Mumford and Sons Review

So I KNOW I wasn’t the only person desperately awaiting Mumford and Sons second album. The first one, Sign No More, is the reason alone I fell in love with the sound of violins, foot-stomping folk music, and (obviously) the sound of Marcus Mumford’s heart-wrenchingly passionate cries. So lets just say I was just a little disappointed when their new album, Babel didn’t give me all of that and more. Yes, Mumford and Sons fell victim to the curse of the second album.
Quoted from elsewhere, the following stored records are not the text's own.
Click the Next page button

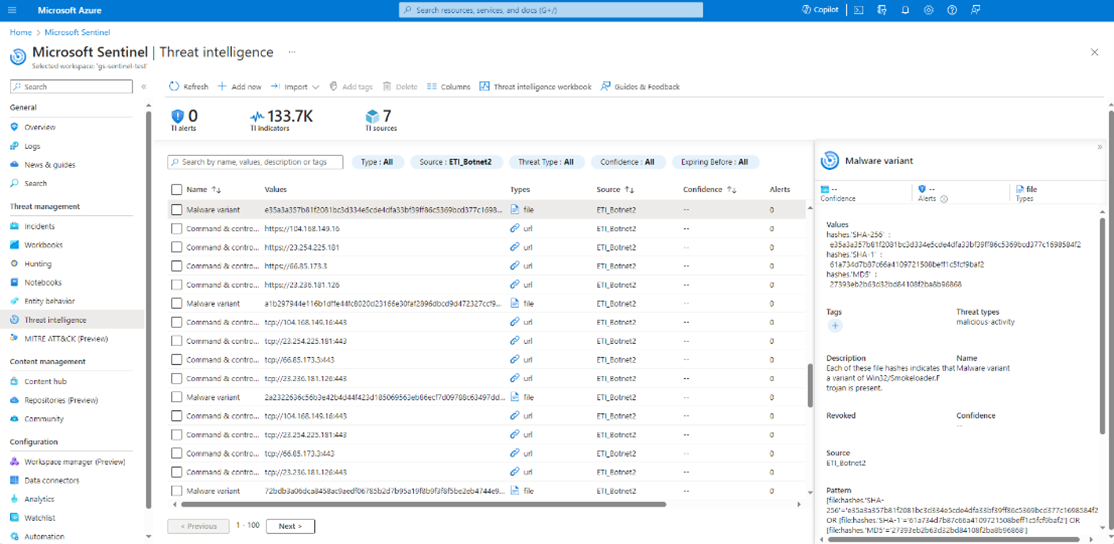point(290,526)
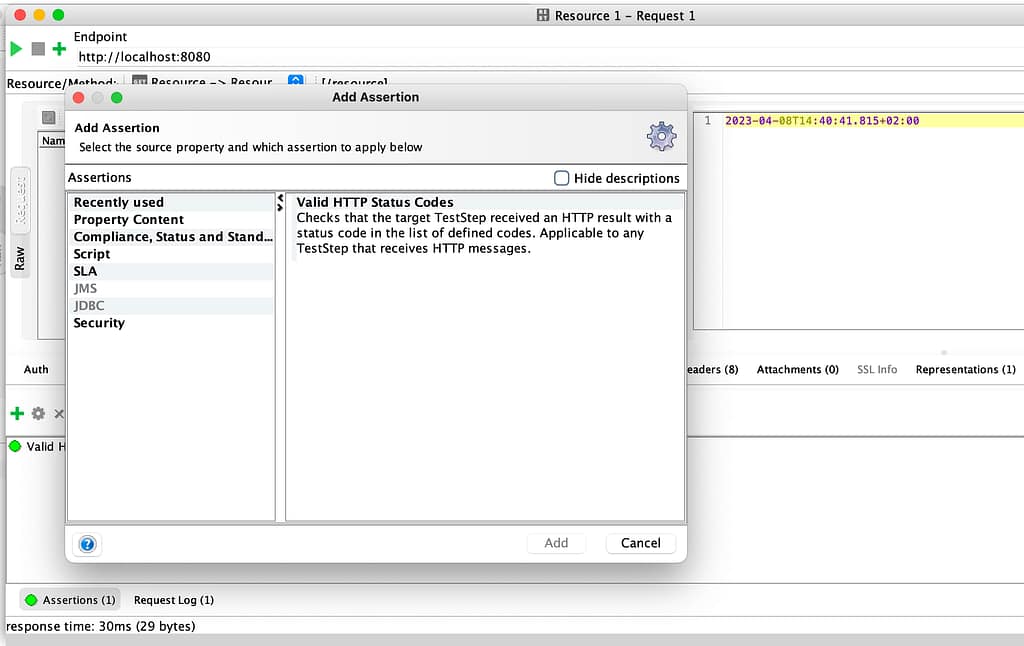This screenshot has height=646, width=1024.
Task: Open assertion configuration gear below Auth panel
Action: pos(38,413)
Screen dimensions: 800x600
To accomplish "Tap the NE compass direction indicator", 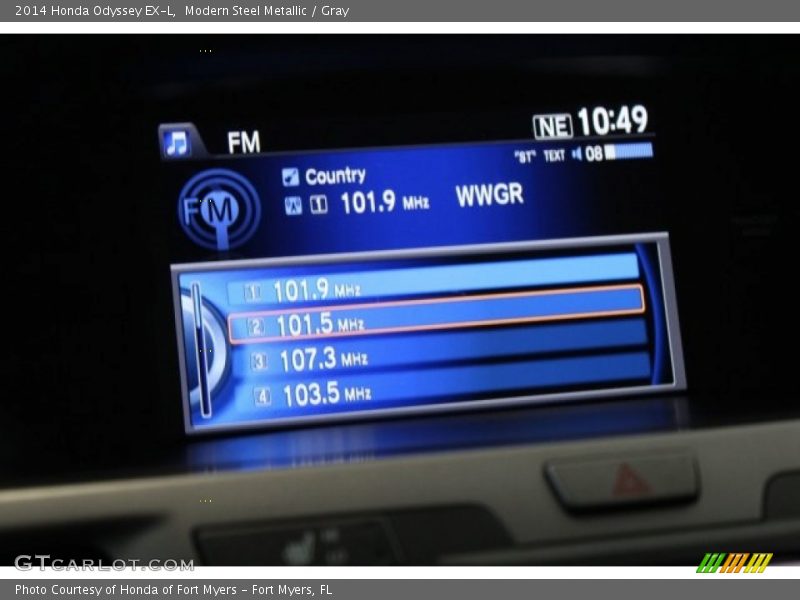I will click(552, 126).
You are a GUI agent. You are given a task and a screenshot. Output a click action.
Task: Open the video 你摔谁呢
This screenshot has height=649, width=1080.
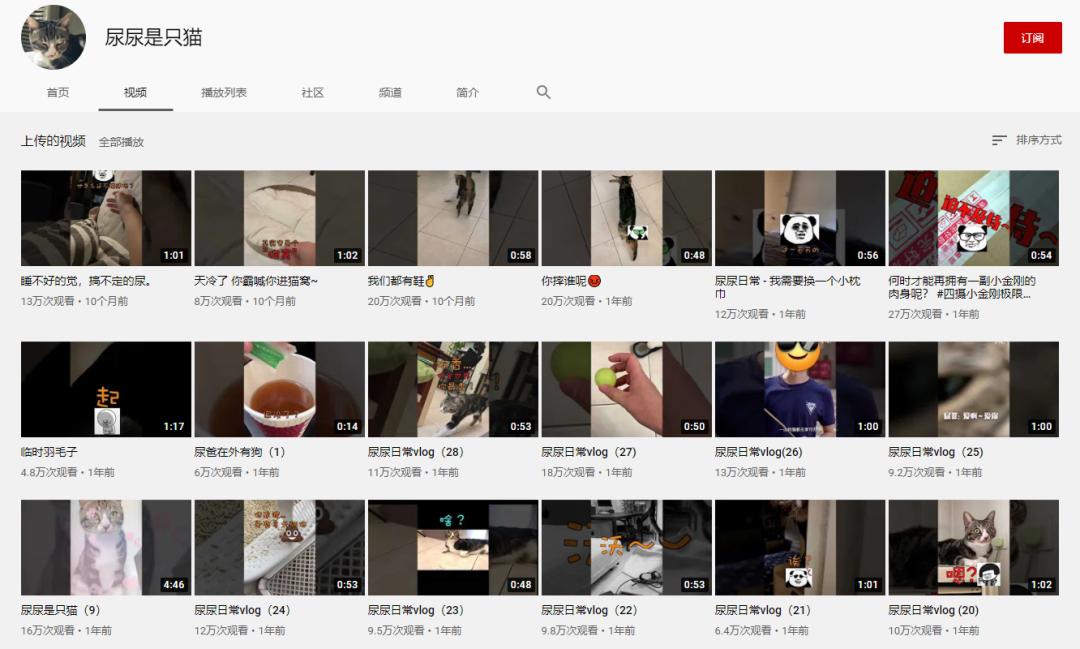click(624, 218)
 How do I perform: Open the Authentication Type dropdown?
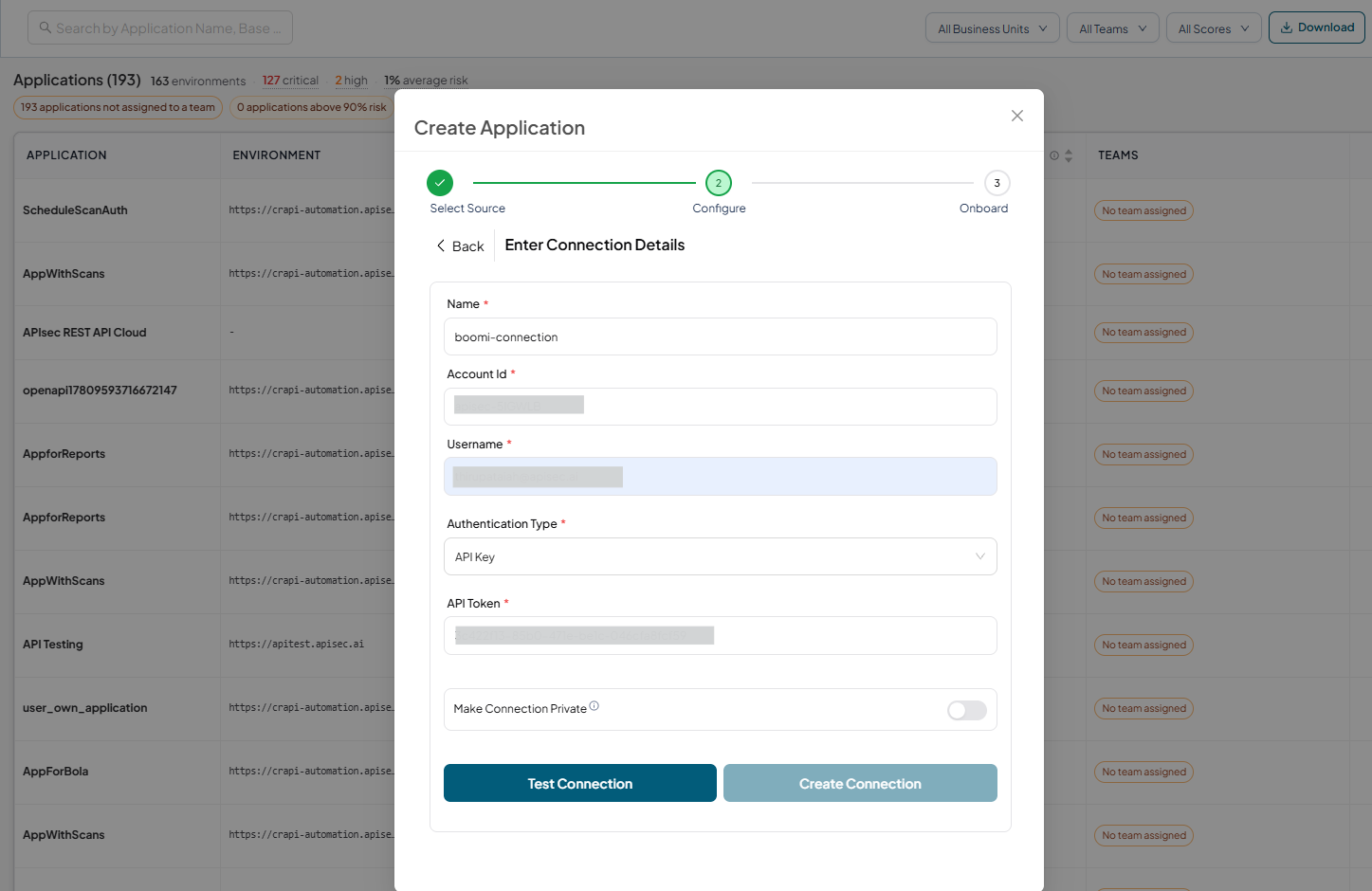[x=720, y=556]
So the new album Babel wasn’t a complete bust in my opinion, but as is common with a new band’s second album there were high expectations and a lot more rules to follow that can only lead to an anti-climactic release. Those I-just-got-goose-bumps yells from the lead singer and the uninhibited string instrument jam sessions are fewer than I’d like, and the only way I can think to explain this is using the band’s own words, pulled straight from their track Nothing is Written, when Marcus Mumford said “use my head alongside my heart”. That’s just it. They didn’t put enough heart into the album, and it came across through my headphones.

There are some songs to check out though. I Will Wait reminds me a little of their first single Little Lion Man, with fast paced banjo solos. And Broken Crown is filled with the raw emotion that makes bands great (speaking of great bands, the cover of The Boxer with Mr. Paul Simon himself isn’t half bad, but I’m bias). But if you’re looking for a song that strongly resembles the greatness of Sigh No More check out the title track for that great voice-crackling call that makes me swoon.

But I don’t want to get ahead of myself. The new Mumford album, Babel, is still great, just not as great as I was expecting. This band still holds true to its humble indie-folk roots that I believe everyone should check out, and then go promptly buy some 19th Century British vests à la Mumford.